Im vorliegenden Falle befand sich der Kläger auf einem Lehrgang, der nach seiner Darstellung seine Arbeitskraft voll in Anspruch nahm und der für sein berufliches Fortkommen von entscheidender Bedeutung war. Dieser Lehrgang sollte am 30. September 1967 abgeschlossen werden, so daß sich bei einer Vertagung nur eine unwesentliche Verzögerung des Gerichtsverfahrens ergeben hätte. Auf Grund seines Verlegungsantrages hatte das LSG dem Kläger lediglich aufgegeben, durch eine amtliche Bescheinigung nachzuweisen, daß ihm die Teilnahme an dem Gerichtstermin nicht möglich sei. In dem daraufhin vorgelegten Schreiben des Bundesverwaltungsamtes vom 19. Juli 1967 wurde dem Kläger bescheinigt, daß seine Teilnahme an dem Lehrgang wegen des Anstehens der schriftlichen Arbeiten nicht unterbrochen werden könne. Entgegen der Auffassung des LSG kann es dahinstehen, ob gerade an dem Terminstage schriftliche Arbeiten geschrieben wurden oder geschrieben werden sollten und ob das Bundesverwaltungsamt nähere Einzelheiten über die Unabkömmlichkeit des Klägers angeben konnte und mußte. Jedenfalls hat das LSG in dem angefochtenen Urteil zusätzliche Anforderungen an den Hinderungsgrund gestellt - Klausurarbeit gerade am Terminstage -, die aus der Verfügung des LSG vom 14. Juli 1967 nicht ersichtlich waren. Nachdem der Kläger die von ihm verlangte Bescheinigung des Bundesverwaltungsamtes beigebracht hatte, durfte er darauf vertrauen, daß das LSG seinem Verlegungsantrag stattgeben werde. Der Kläger rügt weiter zu Recht, daß er rechtzeitig im Verfahren vor dem LSG auf die ihm fehlende Zeit zur Prozeßvorbereitung hingewiesen habe. Wer, wie der Kläger, in fortgeschrittenem Alter an einem für ihn entscheidenden Aufstiegslehrgang teilnimmt, wer dabei nicht zu Hause, sondern für die Dauer des Lehrgangs am Lehrgangsort wohnt, wer körperlich durch Krankheiten und Leiden erheblich behindert wird, der muß seine ganze Kraft und Energie für das erfolgreiche Bestehen dieses Lehrganges einsetzen. Für das sozialgerichtliche Verfahren war weiter zu berücksichtigen, daß der Kläger nicht durch einen Prozeßbevollmächtigten vertreten zu sein brauchte, sondern den Rechtsstreit persönlich führen konnte. Bei richtiger Würdigung dieser Gesamtumstände hätte sich das LSG gedrängt fühlen müssen, dem Verlegungsantrag des Klägers stattzugeben.

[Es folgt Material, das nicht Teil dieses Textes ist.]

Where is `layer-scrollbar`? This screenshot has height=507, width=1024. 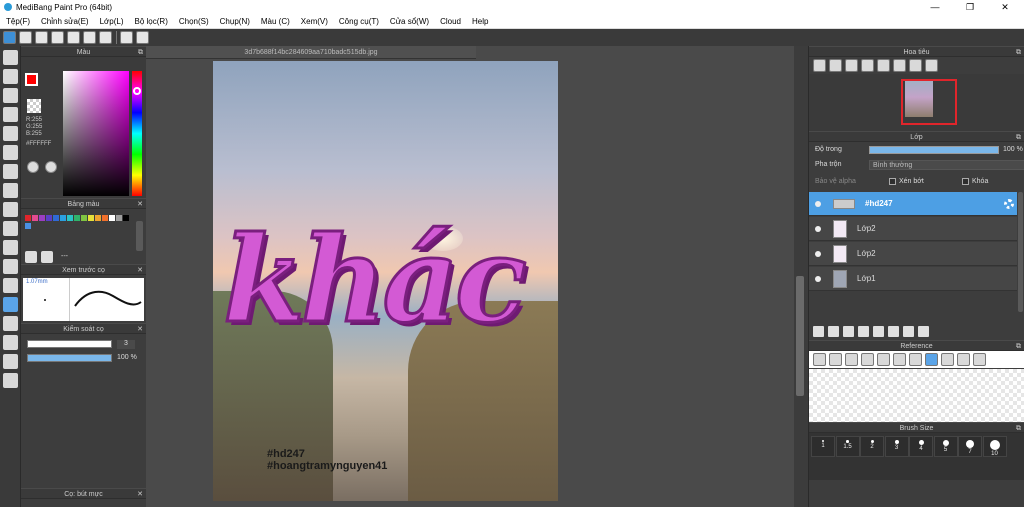
layer-scrollbar is located at coordinates (1020, 252).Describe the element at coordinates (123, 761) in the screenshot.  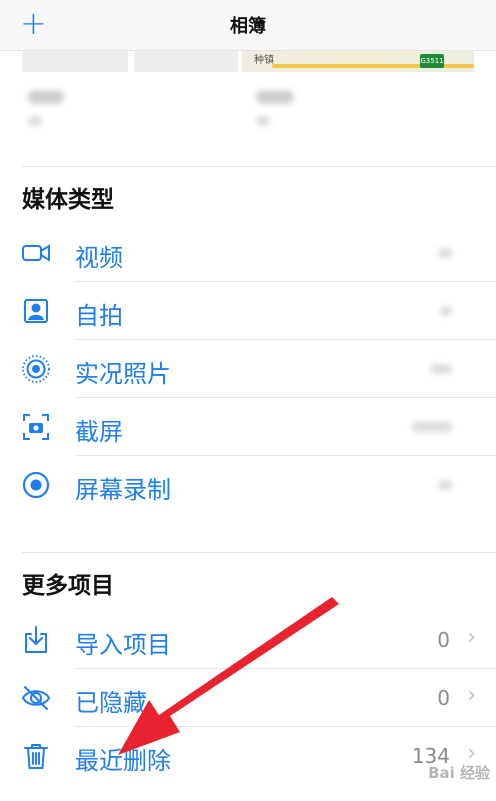
I see `more-row-label: 最近删除` at that location.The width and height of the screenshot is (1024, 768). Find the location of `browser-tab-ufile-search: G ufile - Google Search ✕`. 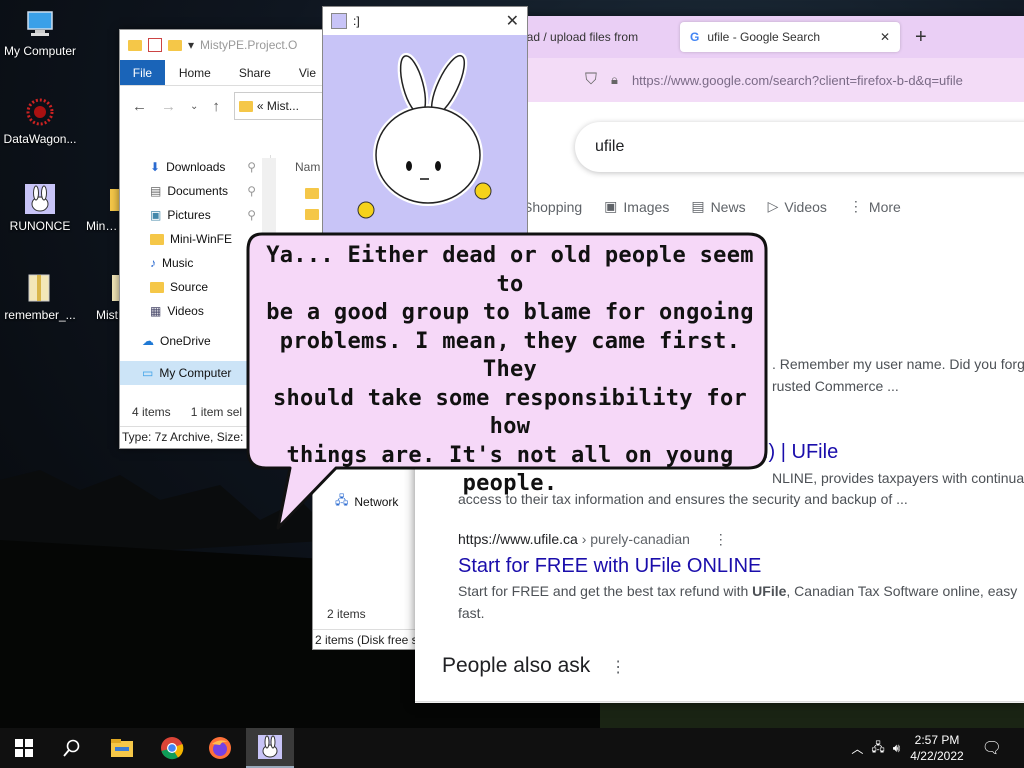

browser-tab-ufile-search: G ufile - Google Search ✕ is located at coordinates (790, 37).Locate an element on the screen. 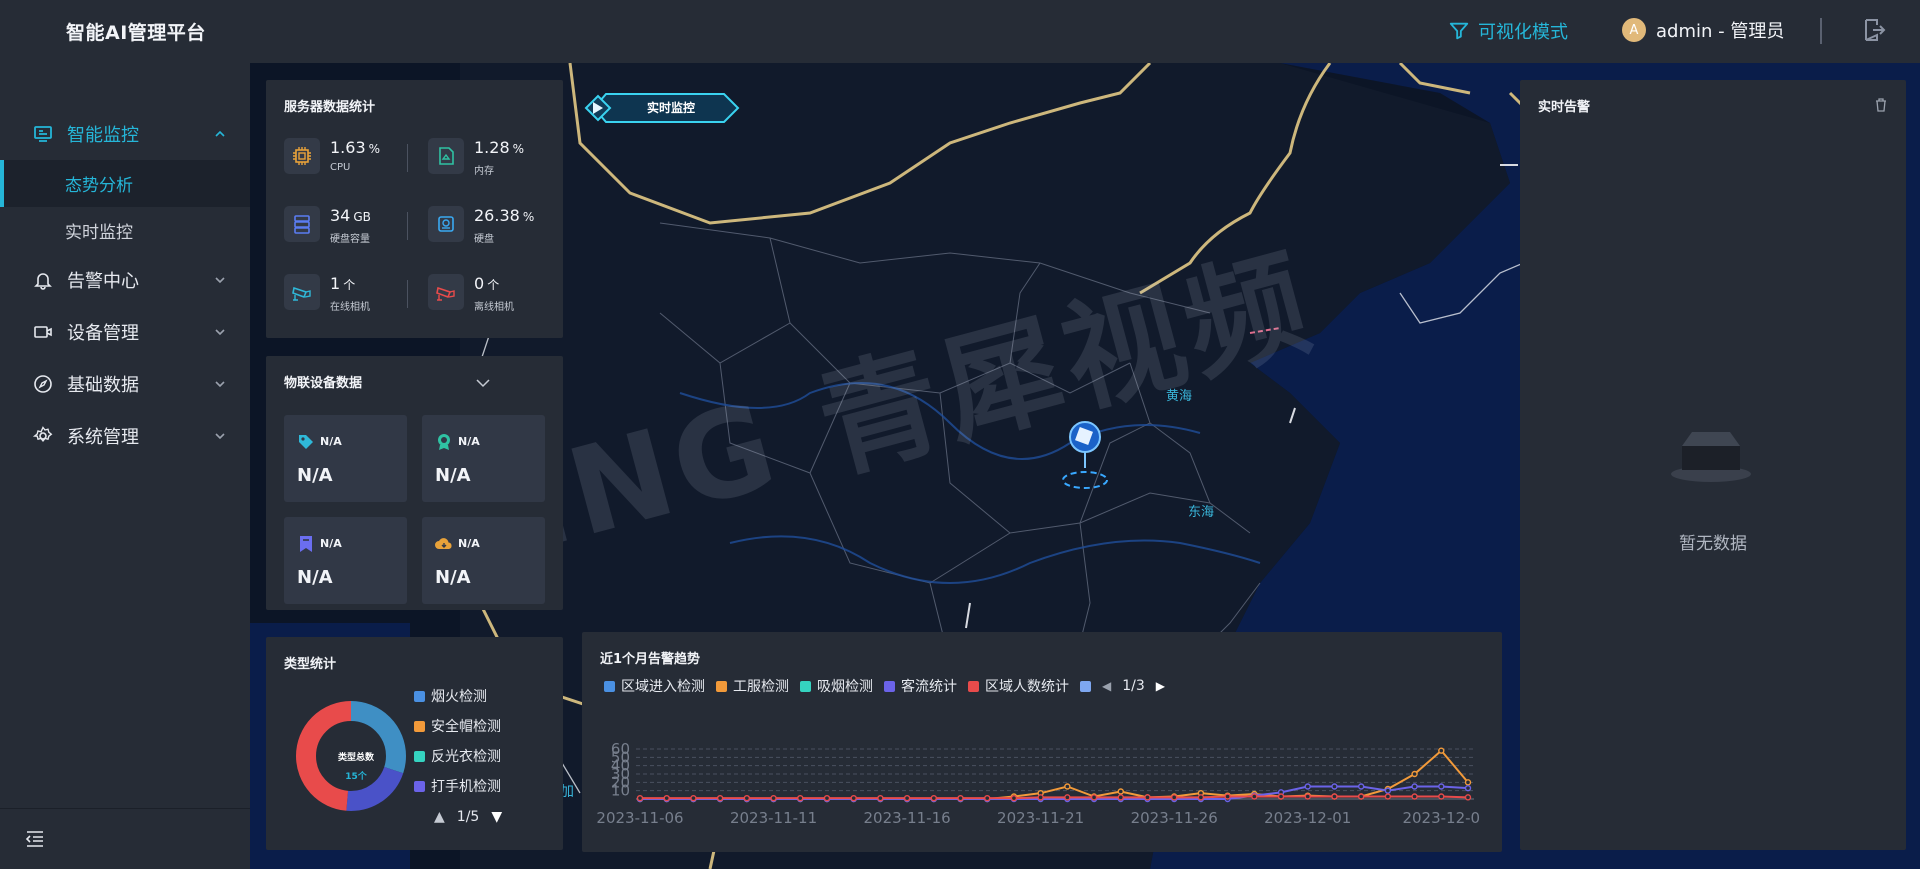 This screenshot has width=1920, height=869. metric-label: 在线相机 is located at coordinates (350, 308).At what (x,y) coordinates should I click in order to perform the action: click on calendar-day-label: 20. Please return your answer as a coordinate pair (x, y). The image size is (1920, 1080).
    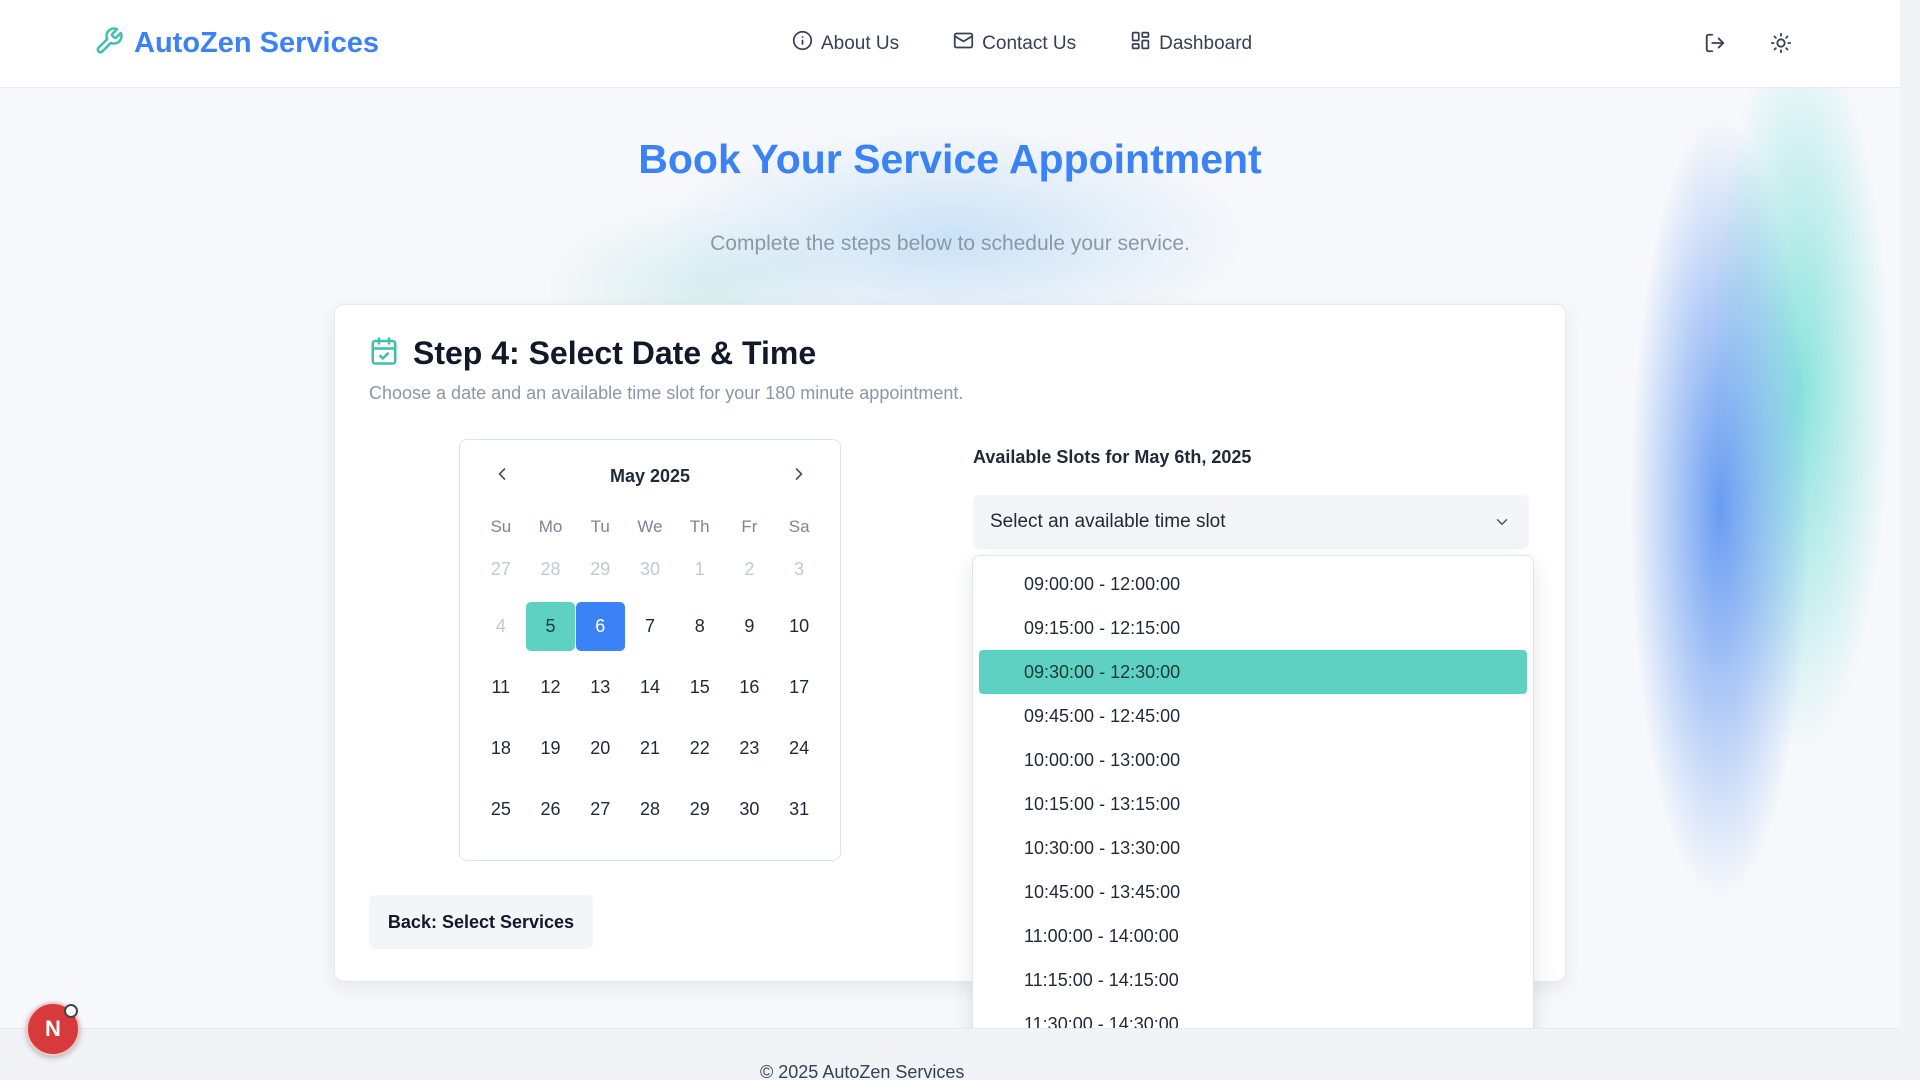
    Looking at the image, I should click on (600, 748).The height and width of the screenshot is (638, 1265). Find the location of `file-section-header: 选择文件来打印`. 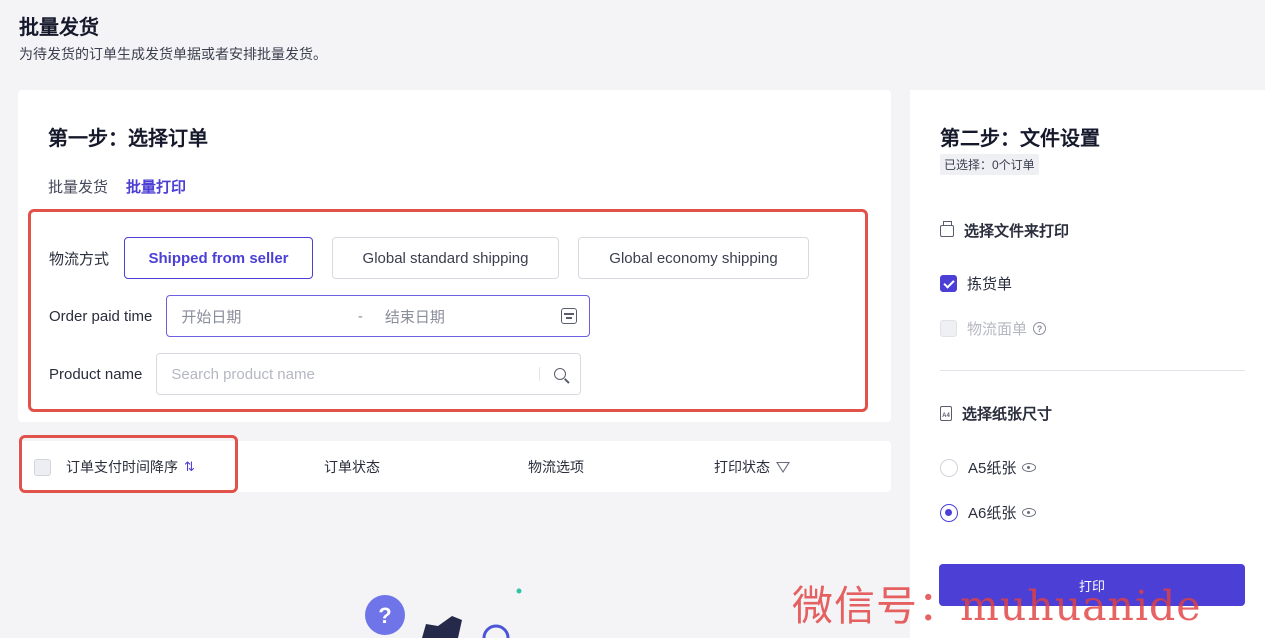

file-section-header: 选择文件来打印 is located at coordinates (1004, 230). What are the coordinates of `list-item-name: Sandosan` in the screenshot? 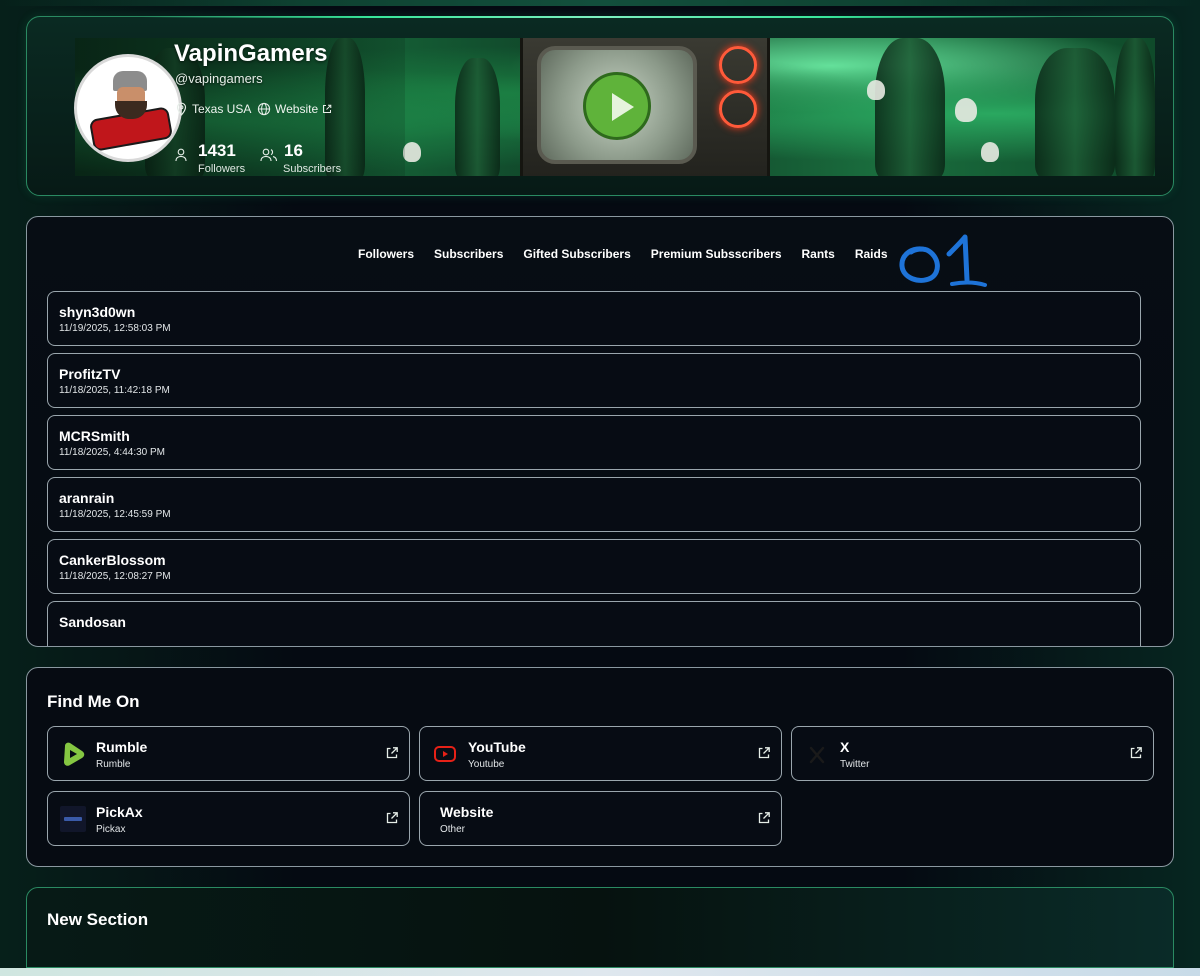 It's located at (92, 622).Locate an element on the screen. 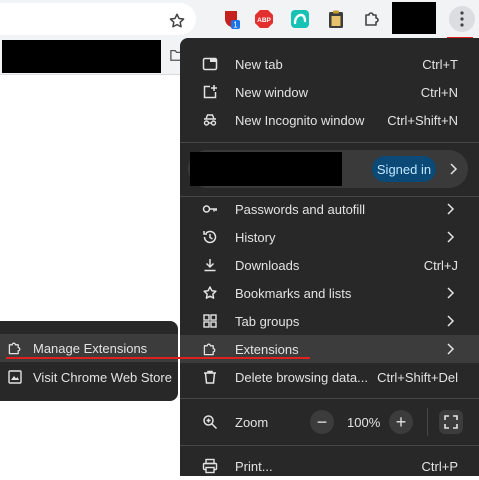 The height and width of the screenshot is (480, 479). adblock-plus-icon: ABP is located at coordinates (264, 19).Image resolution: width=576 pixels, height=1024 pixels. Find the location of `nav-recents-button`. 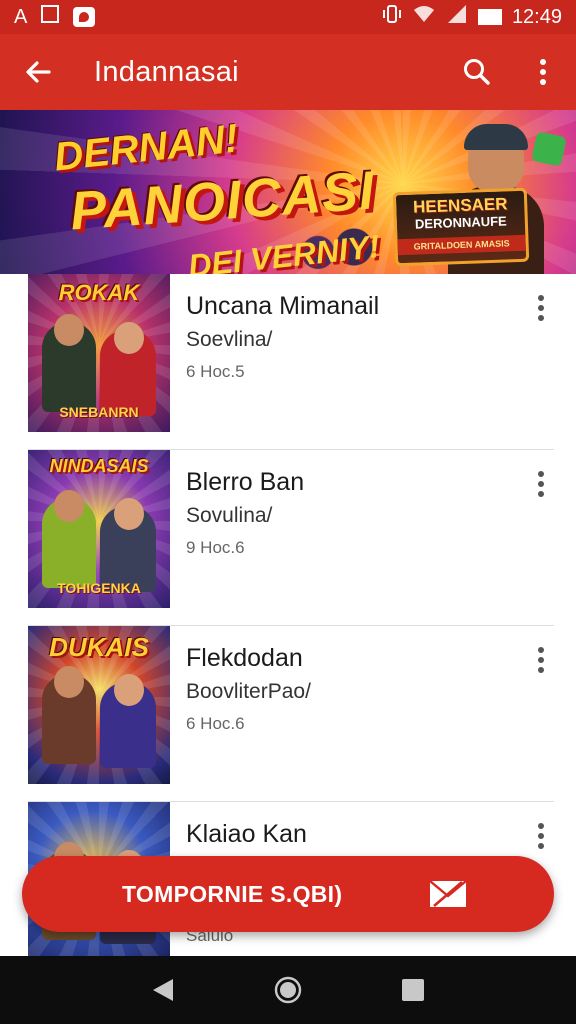

nav-recents-button is located at coordinates (413, 990).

Da die Verletzung des Anspruchs auf rechtliches Gehör genügend substantiiert gerügt ist und vorliegt, ist die Revision statthaft (§ 162 Abs. 1 Nr. 2 SGG). Es bedurfte deshalb keiner weiteren Erörterung und Entscheidung, ob auch die Revisionsgründe zu 2) - Ablehnungsantrag gegen den medizinischen Sachverständigen Prof. Dr. D - durchgreifen. Die Revision ist auch begründet. Es ist nicht auszuschließen, daß das LSG ohne den oben bezeichneten Verfahrensmangel zu einem anderen, für den Kläger günstigen Ergebnis gelangt wäre. Das angefochtene Urteil war daher aufzuheben und die Sache zur erneuten Verhandlung und Entscheidung an das LSG zurückzuverweisen (vgl. § 170 Abs. 2 und 4 SGG).